Rewrite the stretch of the material from its start through the line that contains "click(x=64, y=275)" as a JSON list of strings, with one string per line and blank lines omitted.
════════════════════
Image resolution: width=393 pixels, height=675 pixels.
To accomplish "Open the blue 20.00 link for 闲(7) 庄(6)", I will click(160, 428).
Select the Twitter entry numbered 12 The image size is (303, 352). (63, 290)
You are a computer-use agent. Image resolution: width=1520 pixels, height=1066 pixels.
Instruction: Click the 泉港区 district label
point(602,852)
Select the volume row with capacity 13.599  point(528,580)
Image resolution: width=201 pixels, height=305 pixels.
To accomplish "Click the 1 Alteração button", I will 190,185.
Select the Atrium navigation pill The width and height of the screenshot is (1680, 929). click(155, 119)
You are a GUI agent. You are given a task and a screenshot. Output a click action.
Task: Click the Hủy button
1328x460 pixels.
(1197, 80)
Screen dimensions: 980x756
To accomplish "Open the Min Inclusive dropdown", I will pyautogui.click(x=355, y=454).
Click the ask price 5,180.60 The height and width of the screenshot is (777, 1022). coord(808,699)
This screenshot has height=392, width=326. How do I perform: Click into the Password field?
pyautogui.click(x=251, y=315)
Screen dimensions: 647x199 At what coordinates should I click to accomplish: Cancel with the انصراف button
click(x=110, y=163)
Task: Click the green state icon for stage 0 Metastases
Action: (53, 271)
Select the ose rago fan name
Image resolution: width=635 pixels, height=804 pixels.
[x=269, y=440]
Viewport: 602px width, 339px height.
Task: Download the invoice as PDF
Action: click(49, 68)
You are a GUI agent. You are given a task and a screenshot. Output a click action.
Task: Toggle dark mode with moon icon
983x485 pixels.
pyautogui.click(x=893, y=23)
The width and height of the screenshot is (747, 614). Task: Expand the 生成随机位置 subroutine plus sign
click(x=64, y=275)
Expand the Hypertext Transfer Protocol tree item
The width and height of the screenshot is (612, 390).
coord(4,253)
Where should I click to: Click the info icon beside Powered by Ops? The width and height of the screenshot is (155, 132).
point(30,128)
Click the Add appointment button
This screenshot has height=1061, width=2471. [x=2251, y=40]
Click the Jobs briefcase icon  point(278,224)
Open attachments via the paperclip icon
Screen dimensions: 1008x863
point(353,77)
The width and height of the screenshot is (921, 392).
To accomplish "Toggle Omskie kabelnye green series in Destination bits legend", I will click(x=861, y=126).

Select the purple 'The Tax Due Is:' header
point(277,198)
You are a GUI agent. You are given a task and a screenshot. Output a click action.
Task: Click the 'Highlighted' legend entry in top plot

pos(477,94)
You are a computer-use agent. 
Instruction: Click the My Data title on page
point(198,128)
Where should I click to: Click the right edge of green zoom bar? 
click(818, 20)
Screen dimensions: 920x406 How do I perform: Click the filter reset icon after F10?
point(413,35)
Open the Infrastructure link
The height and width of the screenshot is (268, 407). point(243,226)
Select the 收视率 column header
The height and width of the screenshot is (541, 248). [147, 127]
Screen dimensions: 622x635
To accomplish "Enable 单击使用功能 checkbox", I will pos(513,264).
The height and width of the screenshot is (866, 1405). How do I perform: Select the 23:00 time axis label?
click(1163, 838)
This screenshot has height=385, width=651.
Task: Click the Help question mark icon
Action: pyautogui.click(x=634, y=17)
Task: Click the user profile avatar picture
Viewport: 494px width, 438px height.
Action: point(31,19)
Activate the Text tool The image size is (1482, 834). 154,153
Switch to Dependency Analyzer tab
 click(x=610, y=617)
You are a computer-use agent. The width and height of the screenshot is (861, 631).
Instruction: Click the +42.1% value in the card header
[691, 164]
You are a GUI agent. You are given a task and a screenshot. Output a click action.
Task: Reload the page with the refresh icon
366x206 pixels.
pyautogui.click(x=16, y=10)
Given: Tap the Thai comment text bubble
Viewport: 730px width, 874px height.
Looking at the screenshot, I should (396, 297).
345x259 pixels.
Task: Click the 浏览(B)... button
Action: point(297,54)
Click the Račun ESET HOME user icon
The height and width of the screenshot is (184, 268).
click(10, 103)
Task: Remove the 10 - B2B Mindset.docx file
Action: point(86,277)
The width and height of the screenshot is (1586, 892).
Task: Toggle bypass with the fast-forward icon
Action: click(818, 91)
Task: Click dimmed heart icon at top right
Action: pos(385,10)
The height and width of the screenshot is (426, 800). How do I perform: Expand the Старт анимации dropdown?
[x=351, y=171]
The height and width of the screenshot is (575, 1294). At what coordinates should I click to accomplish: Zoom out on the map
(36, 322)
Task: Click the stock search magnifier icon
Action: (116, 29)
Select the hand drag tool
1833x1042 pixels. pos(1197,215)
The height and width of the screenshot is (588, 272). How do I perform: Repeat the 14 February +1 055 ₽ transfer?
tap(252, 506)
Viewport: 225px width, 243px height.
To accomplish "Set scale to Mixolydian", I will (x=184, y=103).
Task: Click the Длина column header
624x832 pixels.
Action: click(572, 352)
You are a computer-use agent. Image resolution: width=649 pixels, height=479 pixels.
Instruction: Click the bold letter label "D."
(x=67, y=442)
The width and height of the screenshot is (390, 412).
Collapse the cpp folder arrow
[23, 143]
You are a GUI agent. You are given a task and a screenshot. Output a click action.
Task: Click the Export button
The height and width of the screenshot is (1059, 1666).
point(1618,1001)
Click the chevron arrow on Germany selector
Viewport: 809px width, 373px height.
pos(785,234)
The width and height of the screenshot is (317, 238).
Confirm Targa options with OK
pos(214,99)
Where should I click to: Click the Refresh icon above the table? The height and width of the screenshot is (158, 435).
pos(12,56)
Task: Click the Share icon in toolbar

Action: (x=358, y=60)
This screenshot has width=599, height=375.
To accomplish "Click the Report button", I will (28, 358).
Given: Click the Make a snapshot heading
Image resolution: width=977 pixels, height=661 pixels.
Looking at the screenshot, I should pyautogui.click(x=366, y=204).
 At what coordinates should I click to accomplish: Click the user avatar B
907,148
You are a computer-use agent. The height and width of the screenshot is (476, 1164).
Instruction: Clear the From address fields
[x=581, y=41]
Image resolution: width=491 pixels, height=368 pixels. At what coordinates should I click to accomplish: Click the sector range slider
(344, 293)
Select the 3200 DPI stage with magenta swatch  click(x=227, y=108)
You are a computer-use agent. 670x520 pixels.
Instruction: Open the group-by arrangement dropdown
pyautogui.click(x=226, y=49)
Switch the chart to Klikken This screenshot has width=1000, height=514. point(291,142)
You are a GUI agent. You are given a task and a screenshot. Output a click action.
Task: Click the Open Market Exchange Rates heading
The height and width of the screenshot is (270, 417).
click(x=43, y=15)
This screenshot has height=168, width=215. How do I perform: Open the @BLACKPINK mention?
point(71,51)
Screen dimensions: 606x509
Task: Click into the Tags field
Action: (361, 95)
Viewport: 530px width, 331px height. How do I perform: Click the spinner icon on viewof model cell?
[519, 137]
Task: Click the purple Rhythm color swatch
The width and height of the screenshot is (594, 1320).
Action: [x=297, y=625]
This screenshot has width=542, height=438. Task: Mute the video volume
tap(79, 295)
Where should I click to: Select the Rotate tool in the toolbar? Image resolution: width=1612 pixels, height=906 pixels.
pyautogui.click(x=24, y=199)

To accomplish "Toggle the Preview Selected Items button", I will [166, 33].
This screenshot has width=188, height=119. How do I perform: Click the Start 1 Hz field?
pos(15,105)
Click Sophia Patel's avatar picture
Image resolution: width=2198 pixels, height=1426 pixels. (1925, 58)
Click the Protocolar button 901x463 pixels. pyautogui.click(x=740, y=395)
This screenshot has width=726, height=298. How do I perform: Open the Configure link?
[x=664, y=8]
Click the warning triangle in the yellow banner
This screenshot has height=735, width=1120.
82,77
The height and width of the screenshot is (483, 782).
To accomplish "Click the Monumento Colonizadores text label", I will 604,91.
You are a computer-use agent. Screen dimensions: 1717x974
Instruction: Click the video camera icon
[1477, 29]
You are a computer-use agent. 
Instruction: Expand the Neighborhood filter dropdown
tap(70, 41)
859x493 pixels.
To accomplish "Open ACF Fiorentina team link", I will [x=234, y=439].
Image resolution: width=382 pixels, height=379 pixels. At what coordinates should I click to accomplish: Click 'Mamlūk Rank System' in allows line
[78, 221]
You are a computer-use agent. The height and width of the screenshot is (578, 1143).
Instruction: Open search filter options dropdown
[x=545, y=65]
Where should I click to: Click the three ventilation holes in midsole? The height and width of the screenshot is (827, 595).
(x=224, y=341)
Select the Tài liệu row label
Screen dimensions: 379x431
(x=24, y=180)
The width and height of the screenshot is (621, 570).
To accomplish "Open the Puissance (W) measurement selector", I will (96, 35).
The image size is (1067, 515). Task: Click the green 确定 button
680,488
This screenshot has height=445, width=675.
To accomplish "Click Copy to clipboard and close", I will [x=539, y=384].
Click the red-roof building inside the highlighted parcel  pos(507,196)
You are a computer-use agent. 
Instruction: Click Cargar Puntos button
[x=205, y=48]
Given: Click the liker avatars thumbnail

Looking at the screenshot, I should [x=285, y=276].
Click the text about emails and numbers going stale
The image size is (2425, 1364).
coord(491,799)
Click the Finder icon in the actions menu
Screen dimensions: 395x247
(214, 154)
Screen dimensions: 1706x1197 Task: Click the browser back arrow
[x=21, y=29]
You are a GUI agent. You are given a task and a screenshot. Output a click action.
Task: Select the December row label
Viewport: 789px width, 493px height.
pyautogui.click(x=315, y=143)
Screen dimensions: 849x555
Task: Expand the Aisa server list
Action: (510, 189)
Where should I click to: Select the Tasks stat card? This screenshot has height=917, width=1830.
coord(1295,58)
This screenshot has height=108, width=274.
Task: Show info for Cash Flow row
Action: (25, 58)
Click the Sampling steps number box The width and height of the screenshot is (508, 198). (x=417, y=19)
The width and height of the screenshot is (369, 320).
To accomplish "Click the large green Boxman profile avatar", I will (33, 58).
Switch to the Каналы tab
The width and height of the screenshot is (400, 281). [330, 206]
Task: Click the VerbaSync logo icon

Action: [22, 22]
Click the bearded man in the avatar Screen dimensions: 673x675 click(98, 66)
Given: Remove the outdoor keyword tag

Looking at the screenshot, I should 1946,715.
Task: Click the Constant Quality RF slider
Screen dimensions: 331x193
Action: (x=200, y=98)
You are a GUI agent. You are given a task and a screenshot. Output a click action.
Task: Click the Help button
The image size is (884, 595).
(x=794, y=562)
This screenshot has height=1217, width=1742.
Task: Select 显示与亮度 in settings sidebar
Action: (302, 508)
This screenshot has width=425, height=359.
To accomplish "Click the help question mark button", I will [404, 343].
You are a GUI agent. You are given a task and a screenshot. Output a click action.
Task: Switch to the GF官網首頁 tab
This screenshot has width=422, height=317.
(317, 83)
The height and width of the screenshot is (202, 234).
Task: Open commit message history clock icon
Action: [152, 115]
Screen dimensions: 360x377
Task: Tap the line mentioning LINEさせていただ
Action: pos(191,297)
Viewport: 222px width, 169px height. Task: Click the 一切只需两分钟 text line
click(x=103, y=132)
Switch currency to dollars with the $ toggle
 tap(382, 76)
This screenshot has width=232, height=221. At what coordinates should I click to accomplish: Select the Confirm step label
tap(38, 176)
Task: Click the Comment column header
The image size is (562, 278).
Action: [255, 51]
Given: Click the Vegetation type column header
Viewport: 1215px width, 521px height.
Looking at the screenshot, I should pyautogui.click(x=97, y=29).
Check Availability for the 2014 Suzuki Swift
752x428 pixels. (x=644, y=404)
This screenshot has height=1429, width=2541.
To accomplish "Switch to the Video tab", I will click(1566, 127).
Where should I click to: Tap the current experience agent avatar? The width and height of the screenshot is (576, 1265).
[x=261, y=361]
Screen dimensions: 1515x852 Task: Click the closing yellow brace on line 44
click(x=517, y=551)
════════════════════
## Exercise answer
[
  "Image resolution: width=393 pixels, height=675 pixels.",
  "To accomplish \"Open the blue 20.00 link for 闲(7) 庄(6)\", I will click(160, 428).",
  "Select the Twitter entry numbered 12 The image size is (303, 352). (63, 290)",
  "You are a computer-use agent. Image resolution: width=1520 pixels, height=1066 pixels.",
  "Instruction: Click the 泉港区 district label",
  "point(602,852)",
  "Select the volume row with capacity 13.599  point(528,580)",
  "Image resolution: width=201 pixels, height=305 pixels.",
  "To accomplish \"Click the 1 Alteração button\", I will 190,185.",
  "Select the Atrium navigation pill The width and height of the screenshot is (1680, 929). click(155, 119)",
  "You are a GUI agent. You are given a task and a screenshot. Output a click action.",
  "Task: Click the Hủy button",
  "1328x460 pixels.",
  "(1197, 80)",
  "Screen dimensions: 980x756",
  "To accomplish \"Open the Min Inclusive dropdown\", I will pyautogui.click(x=355, y=454).",
  "Click the ask price 5,180.60 The height and width of the screenshot is (777, 1022). coord(808,699)",
  "This screenshot has height=392, width=326. How do I perform: Click into the Password field?",
  "pyautogui.click(x=251, y=315)",
  "Screen dimensions: 647x199 At what coordinates should I click to accomplish: Cancel with the انصراف button",
  "click(x=110, y=163)",
  "Task: Click the green state icon for stage 0 Metastases",
  "Action: (53, 271)",
  "Select the ose rago fan name",
  "Image resolution: width=635 pixels, height=804 pixels.",
  "[x=269, y=440]",
  "Viewport: 602px width, 339px height.",
  "Task: Download the invoice as PDF",
  "Action: click(49, 68)",
  "You are a GUI agent. You are given a task and a screenshot. Output a click action.",
  "Task: Toggle dark mode with moon icon",
  "983x485 pixels.",
  "pyautogui.click(x=893, y=23)",
  "The width and height of the screenshot is (747, 614). Task: Expand the 生成随机位置 subroutine plus sign",
  "click(x=64, y=275)"
]